Gorgeous Worgeous again
|The finish of the Dragon Edinburgh Cup, sponsored by Aberdeen Asset Management, could not have been more gripping as a first mark pile up in today's final race threw the fleet and the results into disaray. Ultimately it was Bill Hardesty from Chicago, sailing GBR723
Gorgeous Worgeous with owner Quentin Strauss from London and Nigel Young of North Sails Ireland, who claimed the historic Edinburgh Cup trophy. Ireland's Andrew Craig, sailing IRL192
Chimaera with Brian Matthews and Pedro Andrade, finished second overall and Gavia Wilkinson-Cox of Cowes, sailing GBR716
Jerboa with Mark Hart and Mark Daly, took the third podium spot.
A very happy Quentin Strauss commented: "We're delighted with the outcome of the regatta, we're dead chuffed to have be successful in the end. It was very tight sailing with a group of very talented sailors throughout. The weather conditions were variable, quite challenging and difficult at times making it a far from easy regatta to figure out the right ways to go. The race management was excellent and the team here has done an outstanding job.
"Nigel and I have enjoyed very much sailing with Bill Hardesty who has taken to the Dragon like a duck to water. I think he's found it a relatively small step from the Etchells sailing that he's been doing successfully in the past and he's enjoyed his time here. The team has formed and worked well together and we've certainly enjoyed this regatta and hope, in one form or another, to do some more sailing later in the year. Certainly our sights are on the World Championship in Medemblik.
"We've been delighted to wear, as ever, our Gill clothing, which has kept us warm and dry despite all the rain and we appreciate our relationship with them. All in all it's been a great regatta and we're delighted to win at the close and wish our best good fortune to Andrew Craig and his team and to Gavia Wilkinson-Cox and her team and to Rob Campbell and his team who have given us a really tough time this week."
Going into the final race Craig led the regatta on 12 points with Hardesty two points behind. Rob Campbell, sailing GBR743 Quicksilver IV with John Torrance and Matt Walker, was third overall on 18 points, and Wilkinson-Cox was just one point behind him in fourth. With 12-15 knots from the SSW, rain, very low visibility and strong winds forecast for later in the day PRO Jonathan Money wisely opted to hold the final race in the relative shelter of Carrick Roads with the start line set off St Just Creek and the windward mark under Pendennis Castle.
The fleet got away at the first attempt with Craig and Hardesty opting for the committee boat end and Wilkinson-Cox and Campbell vying for the pin, a battle that Wilkinson-Cox won for the second day running. Craig and Wilkinson-Cox got the slightly better starts and as they set up off the beat it was clear that neither side was particularly favoured.

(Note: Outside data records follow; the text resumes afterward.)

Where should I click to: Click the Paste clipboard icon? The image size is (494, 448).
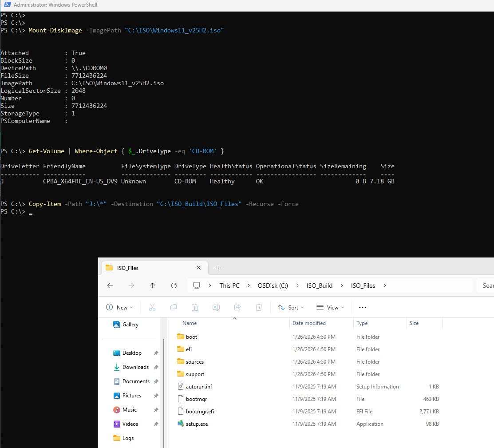pyautogui.click(x=195, y=307)
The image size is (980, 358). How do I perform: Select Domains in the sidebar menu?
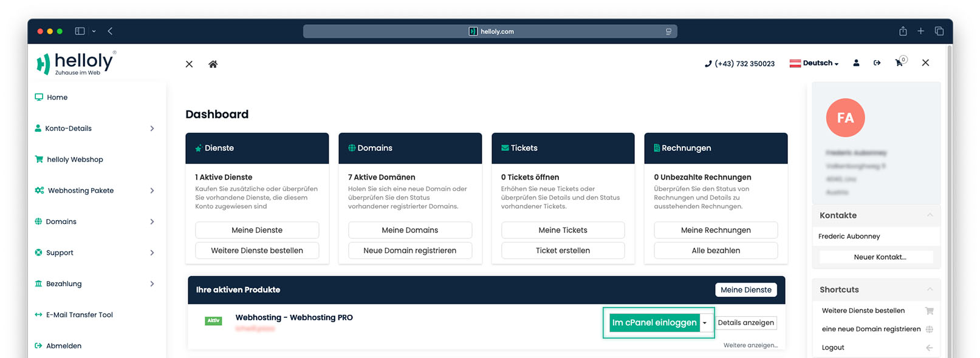(x=61, y=221)
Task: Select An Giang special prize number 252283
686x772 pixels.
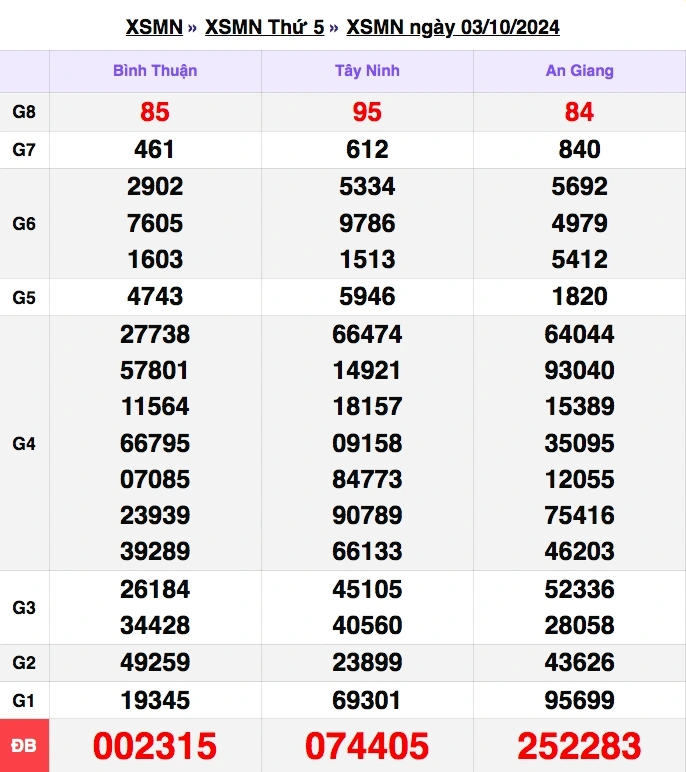Action: coord(579,746)
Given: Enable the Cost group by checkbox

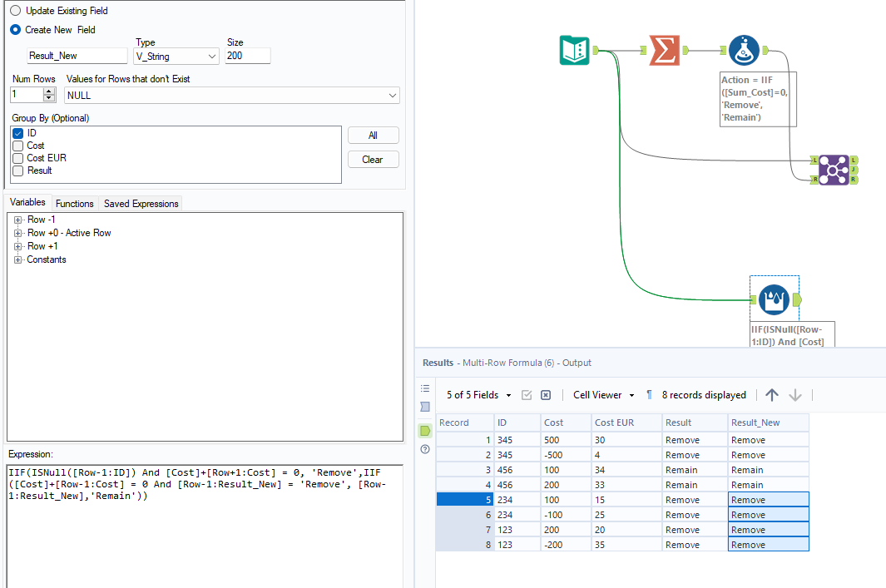Looking at the screenshot, I should coord(17,146).
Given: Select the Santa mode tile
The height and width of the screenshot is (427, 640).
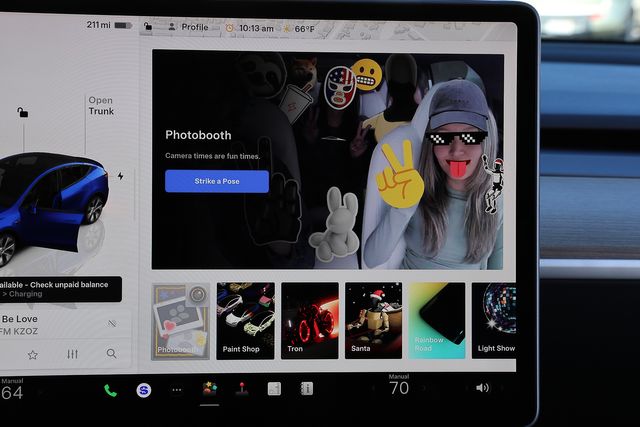Looking at the screenshot, I should [x=373, y=320].
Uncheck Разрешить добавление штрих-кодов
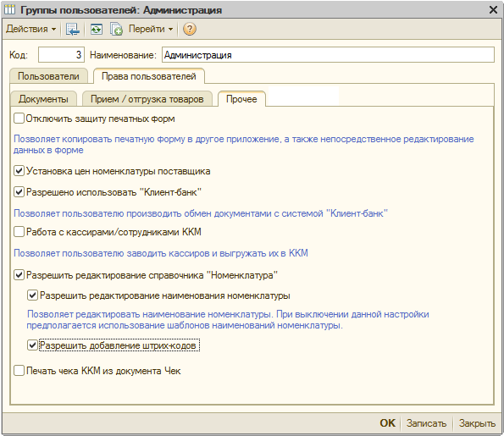Screen dimensions: 504x436 (x=32, y=345)
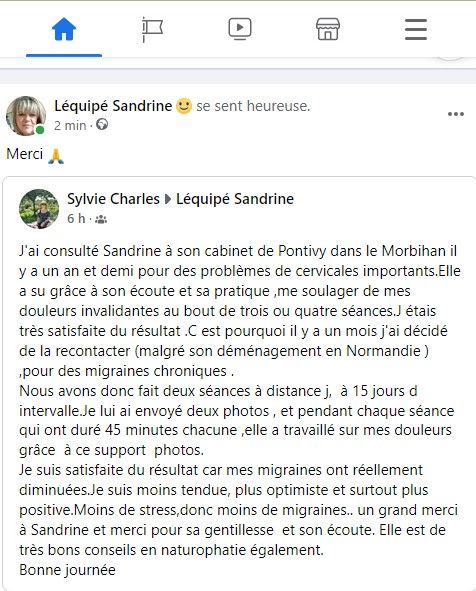Click the happy feeling emoji

pyautogui.click(x=184, y=106)
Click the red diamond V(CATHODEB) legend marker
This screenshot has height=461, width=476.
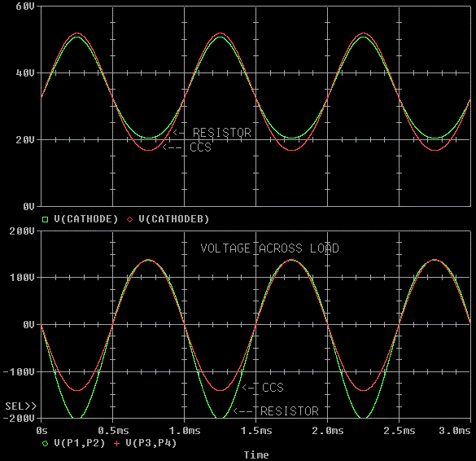(x=129, y=219)
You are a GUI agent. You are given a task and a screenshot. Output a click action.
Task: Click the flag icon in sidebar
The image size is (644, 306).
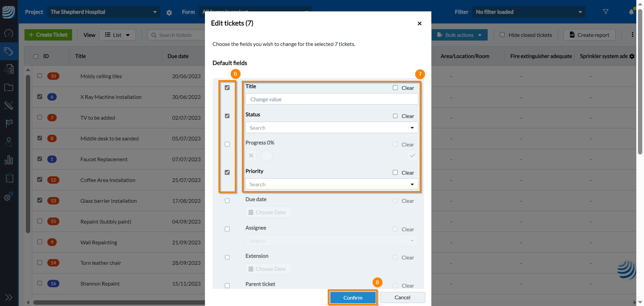click(9, 123)
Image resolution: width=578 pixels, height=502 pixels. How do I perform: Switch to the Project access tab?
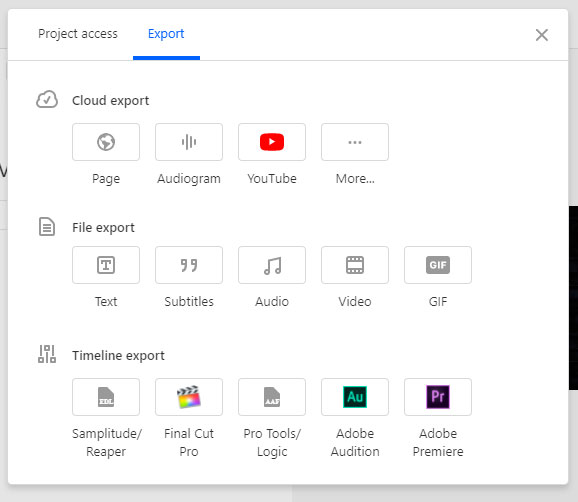point(78,34)
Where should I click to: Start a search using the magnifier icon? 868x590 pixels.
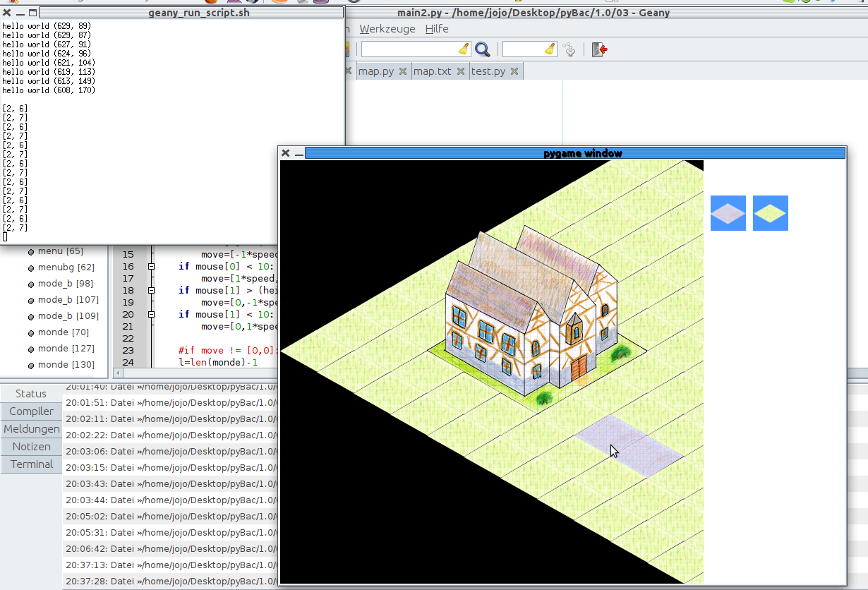pyautogui.click(x=483, y=49)
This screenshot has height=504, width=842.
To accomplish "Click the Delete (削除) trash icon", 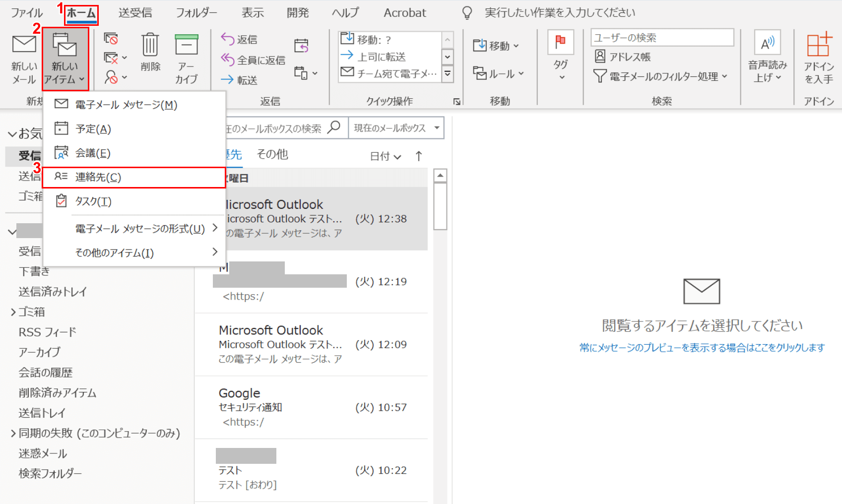I will 150,45.
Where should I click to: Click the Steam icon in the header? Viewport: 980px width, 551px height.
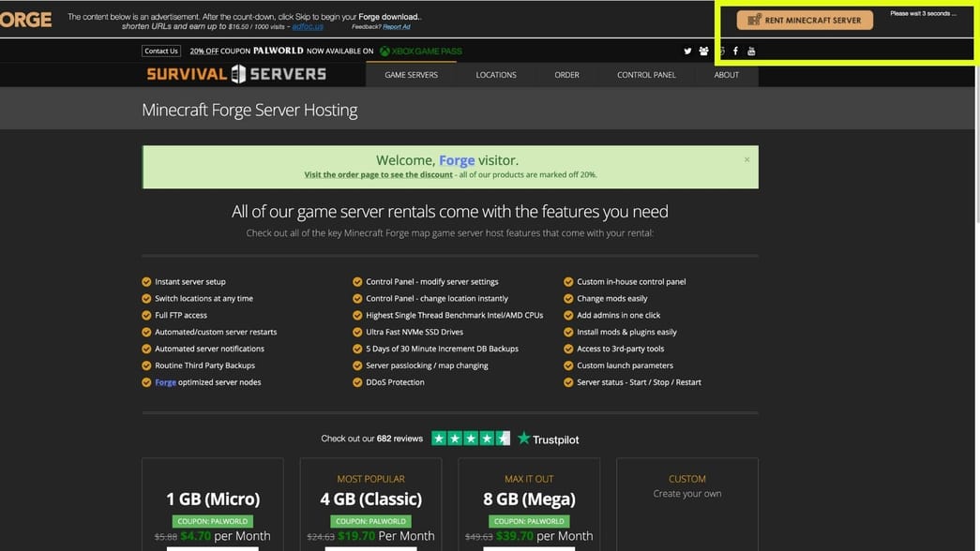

Having crossed tacks with Craig several times on the beat Hardesty approached the first mark on the starboard lay line and Craig tacked in under his lee bow. It was a gutsy call and initially looked to be a winning move despite a slightly fumbled tack, but then Julia Bailey, sailing GBR720 Aimee with husband Graham Bailey and David Heritage, and Thorkild Junker, sailing GBR748 Cool Runnings with Jochem Visser and Tom Whitburn, came in from the port lay line ahead of them. Bailey slightly over stood but Thorkild got his line spot on and tacked right on Craig's face.
As first Junker then Bailey and Hardesty rounded cleanly Craig desperately struggled to make the mark ending up almost head to wind. For a few seconds it looked as if he might just get away with it, but as more and more boats sailed over the top of him he lost momentum, the current took hold and he and slid inexorably into the mark. Ahead Hardesty's team were eagle eyed and as the contact came Nigel Young hailed to confirm that they had seen the infringement and were looking for turns.
Craig's drama rapidly had a knock on effect and as more and more boats ran into the logjam, both Wilkinson-Cox and Campbell were forced to abandon their original mark approaches and find alternatively slots back down the fleet. Wilkinson-Cox finally rounded in 12th rather than the fifth she had looked good for and Campbell suffered even more failing to find a slot in the starboard tackers and eventually rounding in the 20s. By the time Craig had taken his penalty he was deep into the fleet too.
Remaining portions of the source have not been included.